▸ **Exercise objective**: Could you retype the material below word for word, beginning at the line that contains "Given: Open Forum in Customer portal menu" and stopping at the end of the material? Leave the pictures out of your answer.
======== Recorded data
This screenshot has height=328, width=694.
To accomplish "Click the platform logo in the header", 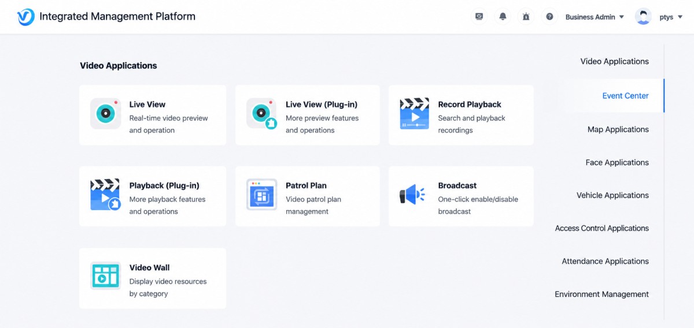I will 26,17.
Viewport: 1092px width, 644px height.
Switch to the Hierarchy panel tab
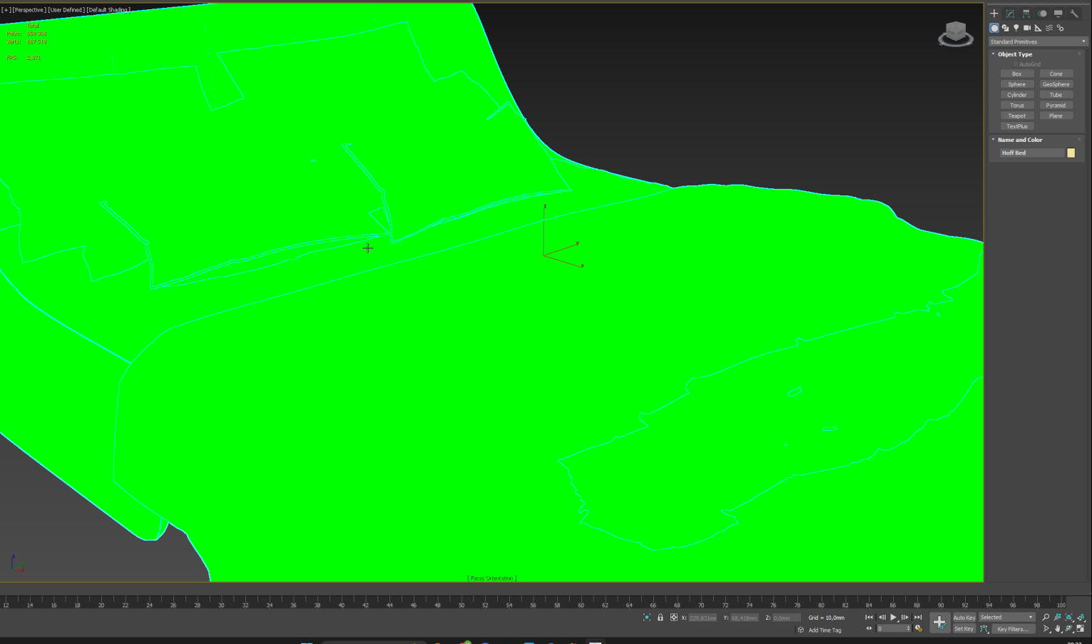(x=1026, y=14)
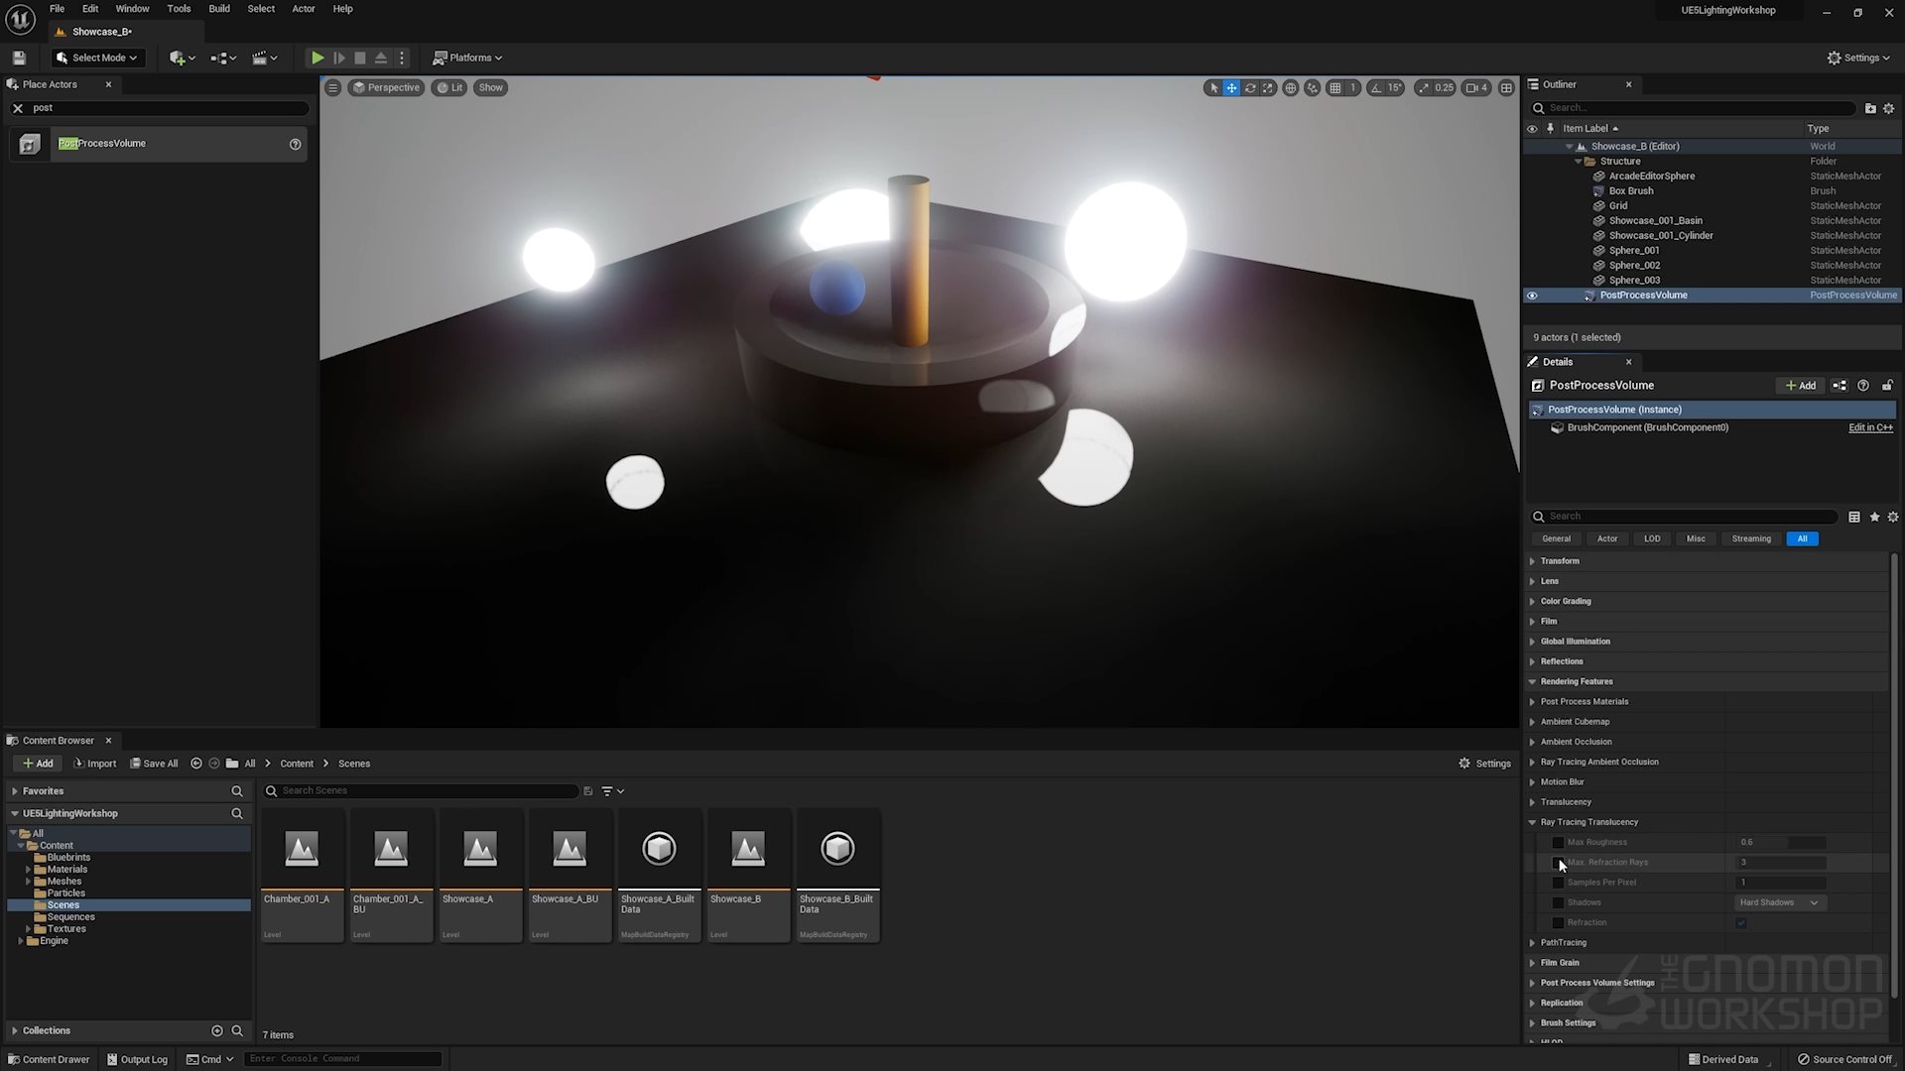1905x1071 pixels.
Task: Click the Save Current Level icon
Action: pos(18,58)
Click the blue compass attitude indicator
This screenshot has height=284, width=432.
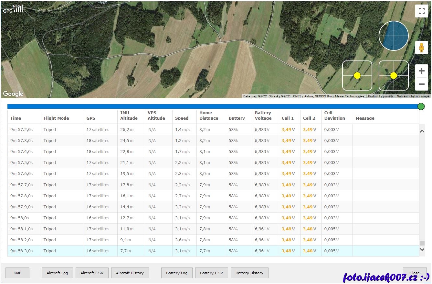coord(394,36)
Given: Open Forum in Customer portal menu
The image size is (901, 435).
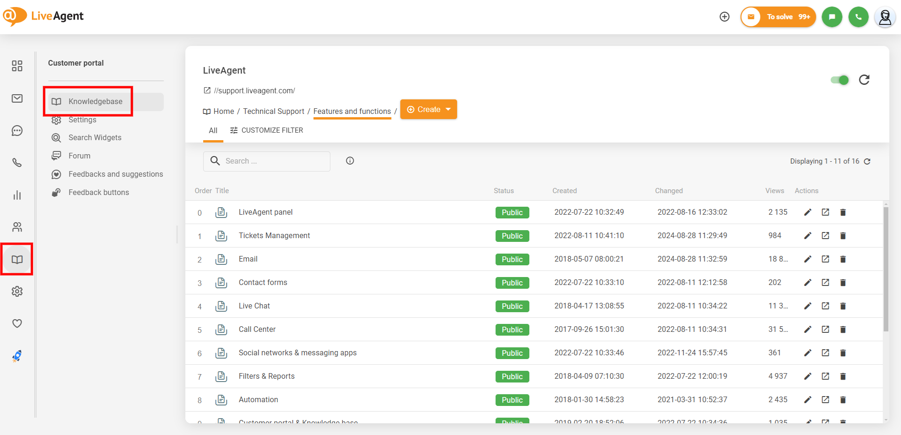Looking at the screenshot, I should (79, 156).
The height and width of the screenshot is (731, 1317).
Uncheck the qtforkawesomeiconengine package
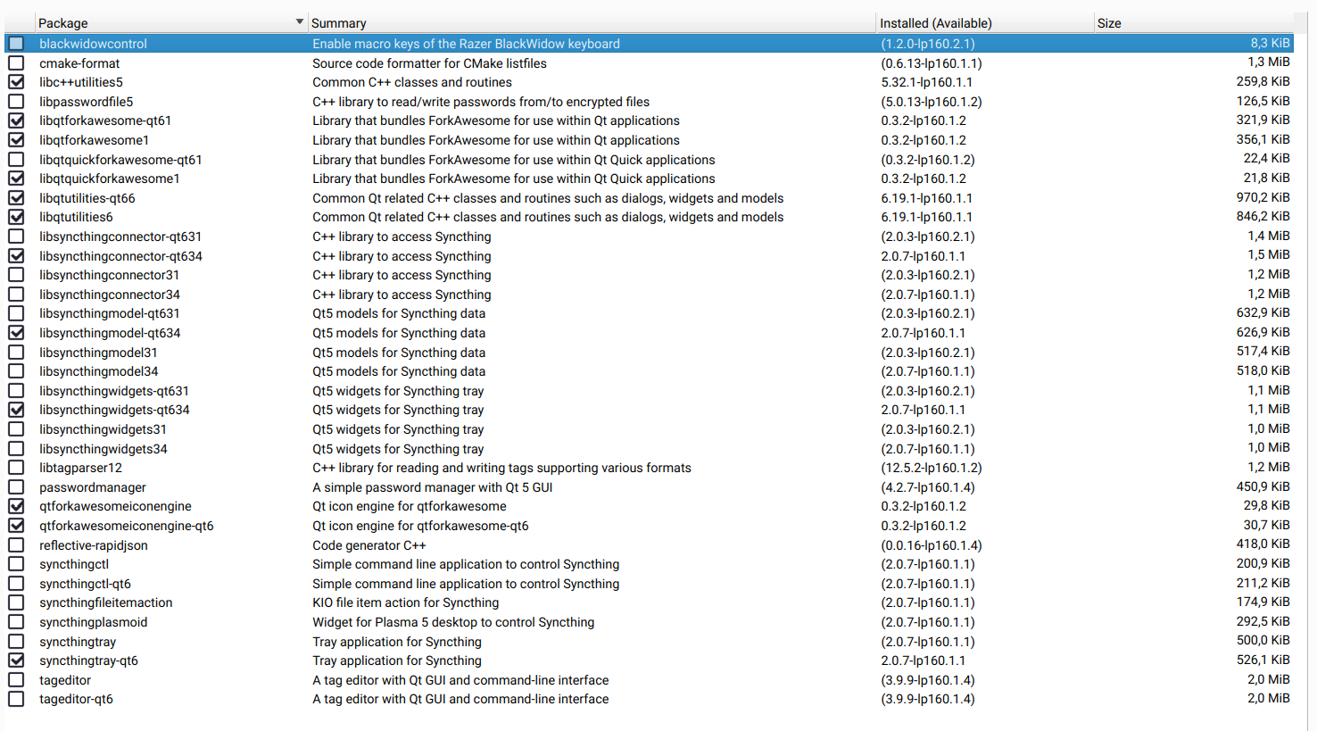pos(16,506)
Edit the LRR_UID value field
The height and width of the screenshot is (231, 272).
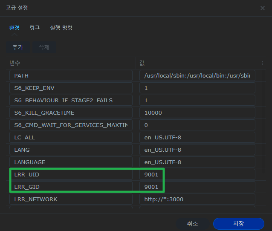[197, 175]
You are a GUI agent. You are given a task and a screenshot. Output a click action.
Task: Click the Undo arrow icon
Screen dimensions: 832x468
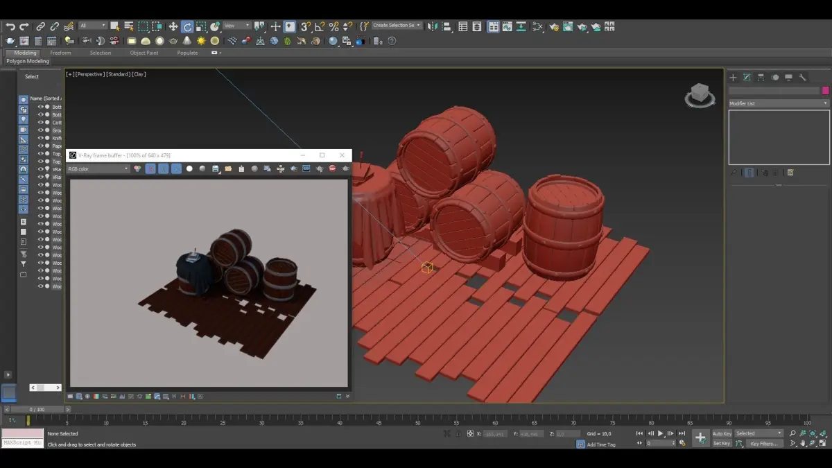(10, 26)
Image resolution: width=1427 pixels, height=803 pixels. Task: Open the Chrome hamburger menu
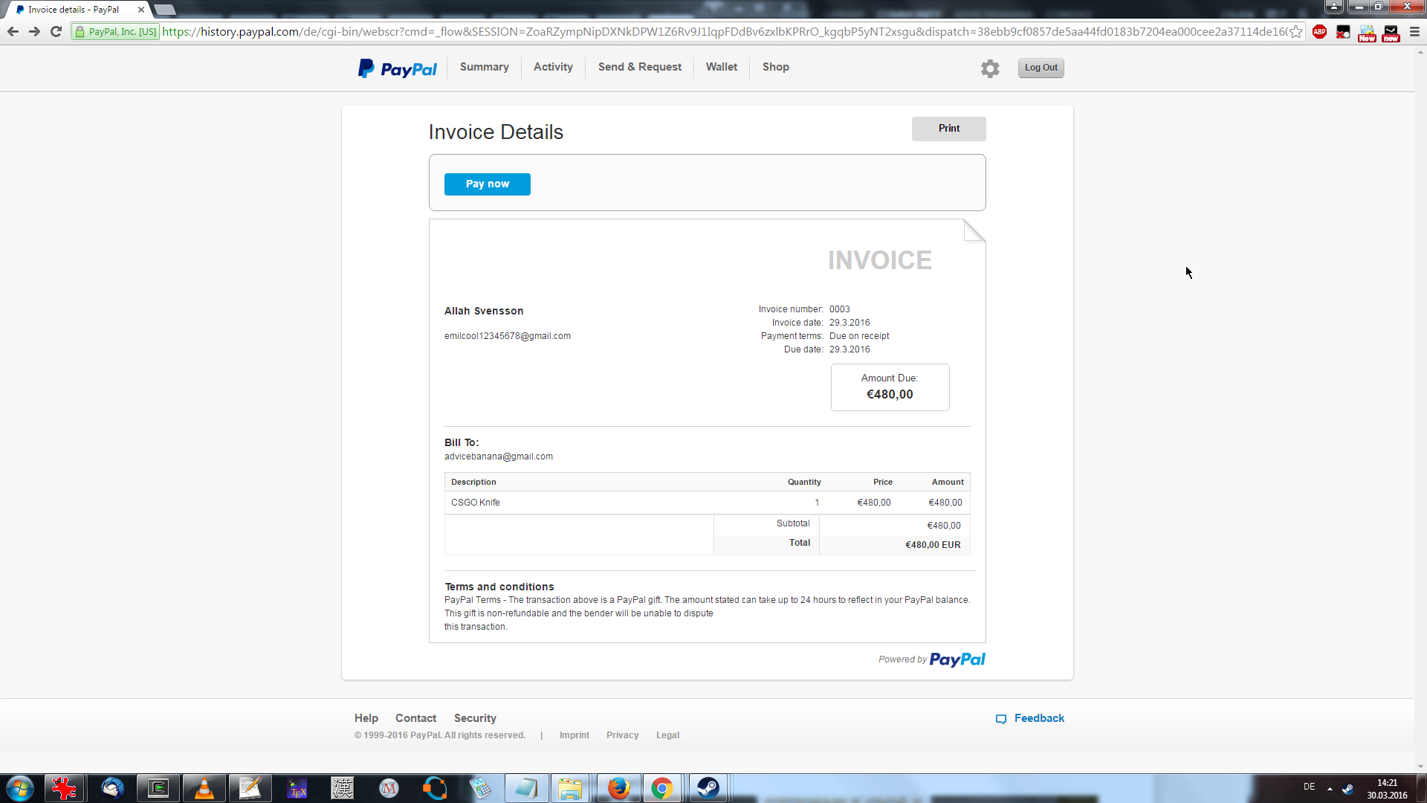(1414, 32)
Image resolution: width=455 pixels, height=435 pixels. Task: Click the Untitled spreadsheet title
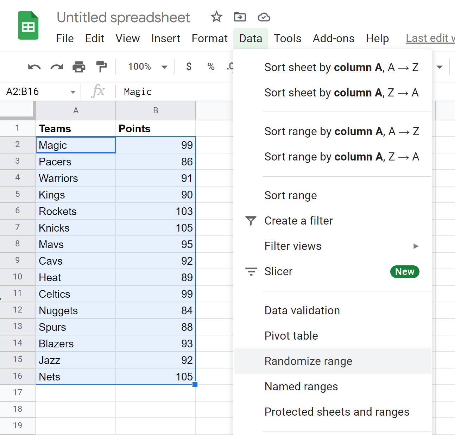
================
▸ **Solution to the problem**:
Given: Open Forum in Customer portal menu
The image size is (901, 435).
Looking at the screenshot, I should (79, 156).
The height and width of the screenshot is (731, 1317).
Uncheck the qtforkawesomeiconengine package
pos(16,506)
Edit the LRR_UID value field
The height and width of the screenshot is (231, 272).
[197, 175]
You are a GUI agent. You are given a task and a screenshot. Output a click action.
Task: Click the Undo arrow icon
Screen dimensions: 832x468
(10, 26)
Image resolution: width=1427 pixels, height=803 pixels. Task: Open the Chrome hamburger menu
(1414, 32)
Image resolution: width=455 pixels, height=435 pixels. Task: Click the Untitled spreadsheet title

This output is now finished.